In recent years, the media has played a big role in popularizing the term swing states, as the increase in partisan TV channels and news websites has allowed consumers to only listen to like-minded pundits. In contrast, back in the 1960s, there were only a few TV channels. “Those networks converged towards the center to maximize audience share, but now you’ve got lots of different news sources catering to different constituencies and interests,” says Schultz. The proliferation of partisan media sources helped exacerbate the polarization that has contributed to more voters who consistently support either party, he argues.
And that media focus on swing states only increased following the heated 2000 election—which came down to a single state, Florida, and ended in a Supreme Court decision halting a recount of votes in the state—and the 2004 election, when some alleged that purges of the voter rolls in Ohio tipped the result in Bush’s favor. According to the 2015 edition of Presidential Swing States, a keyword search of “swing states” in the New York Times turned up 139 references to the term in the 2000 election, 321 in 2004, 231 in 2008, and 581 in 2012.

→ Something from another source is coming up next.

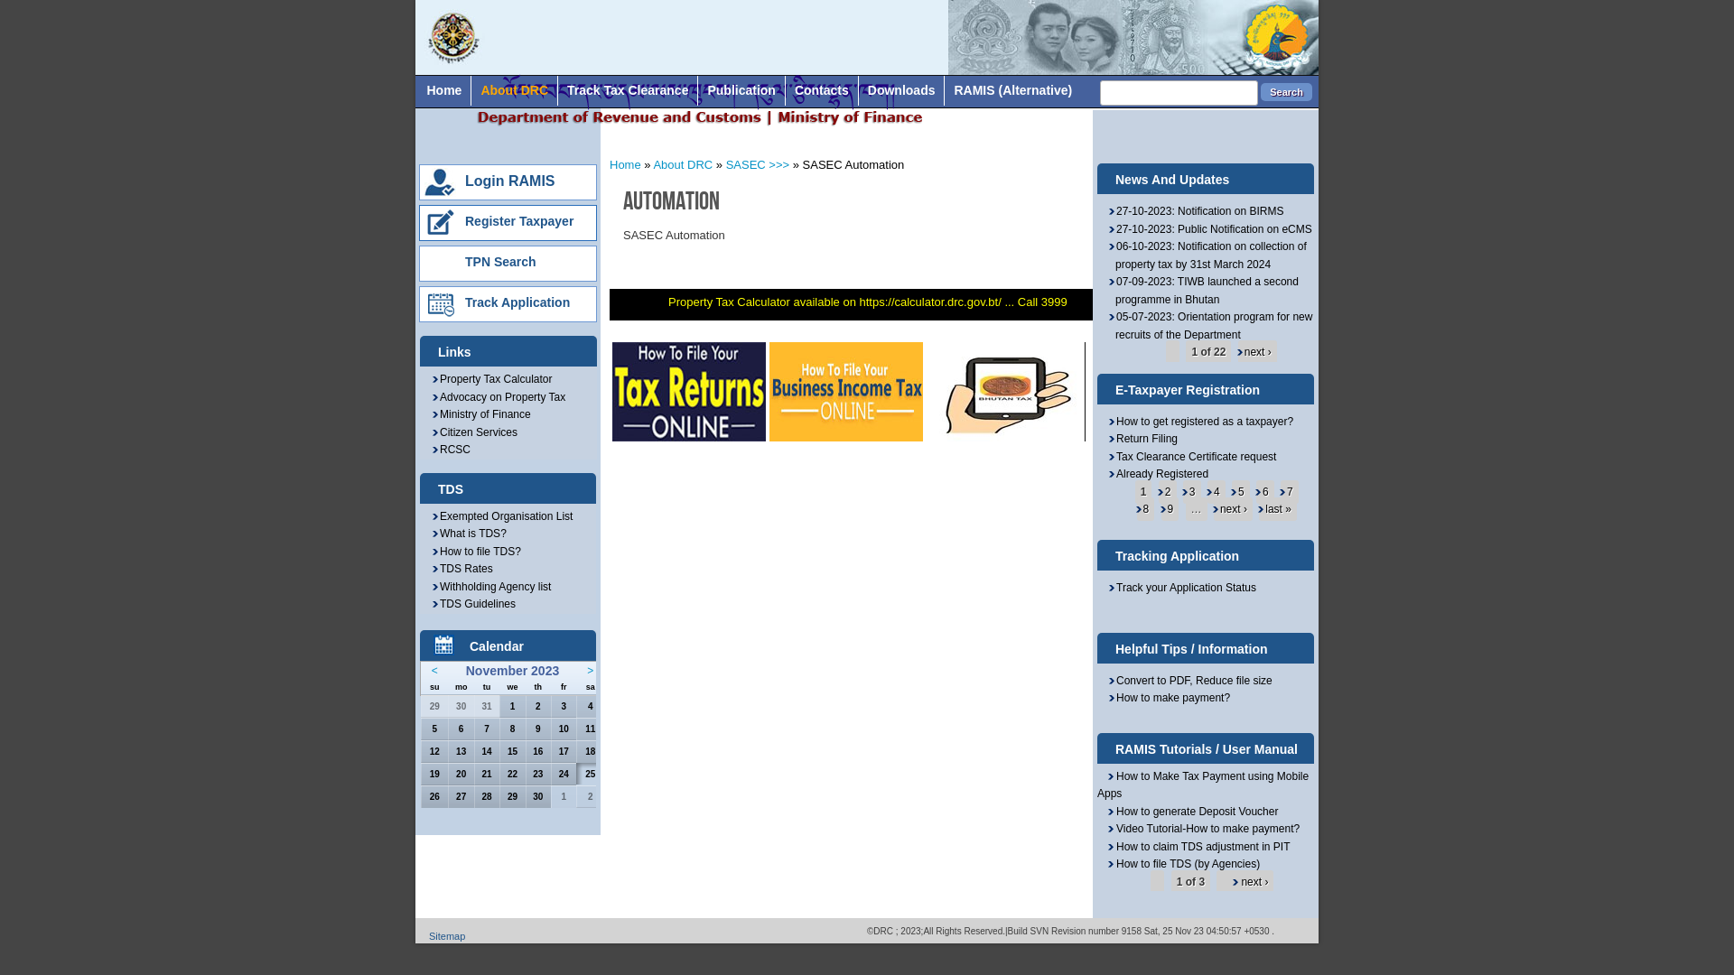 The image size is (1734, 975). I want to click on 'Property Tax Calculator', so click(429, 378). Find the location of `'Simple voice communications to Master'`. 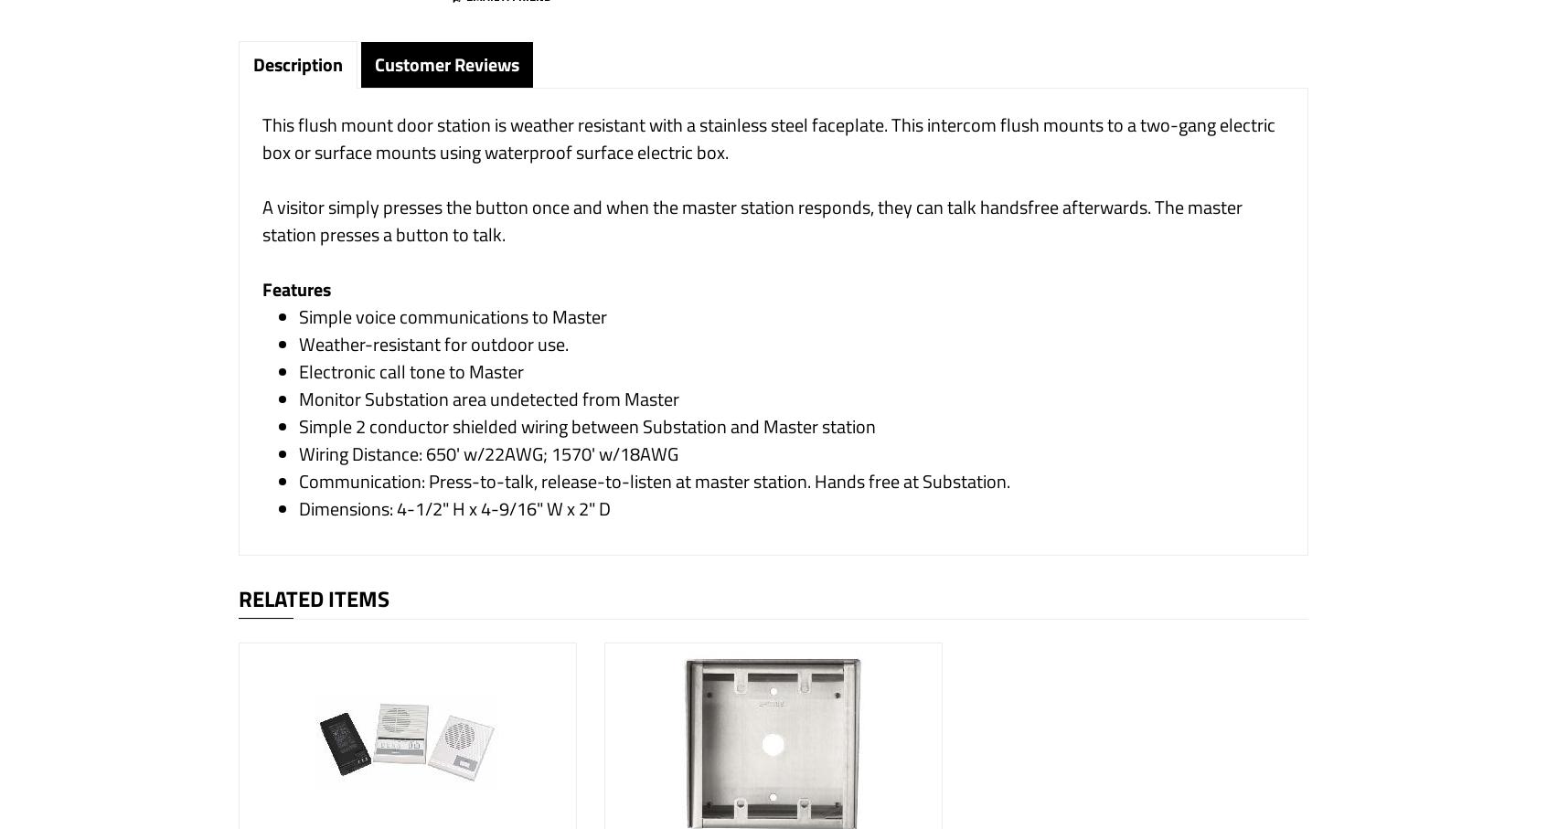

Media fascination with swing state coverage is made further possible by the narrowing of the number of swing states and the rise of 24-hour cable news. Swing states also become less expensive to poll, so those polls have proliferated and continued to feed interest in the horse race in key swing states.
So what’s the impact of presidential elections coming down to a handful of swing states on American society?
McLean, for one, argues that the swing state dynamic has exacerbated distrust in American government and institutions that stems back to the 1970s Watergate scandal. “The sad effect is that the majority of voters are largely relegated to the role of spectators,” he says. “It is no wonder, then, that when the same swing states always seem to decide national elections, it can erode the faith that elections are the voice of the people.”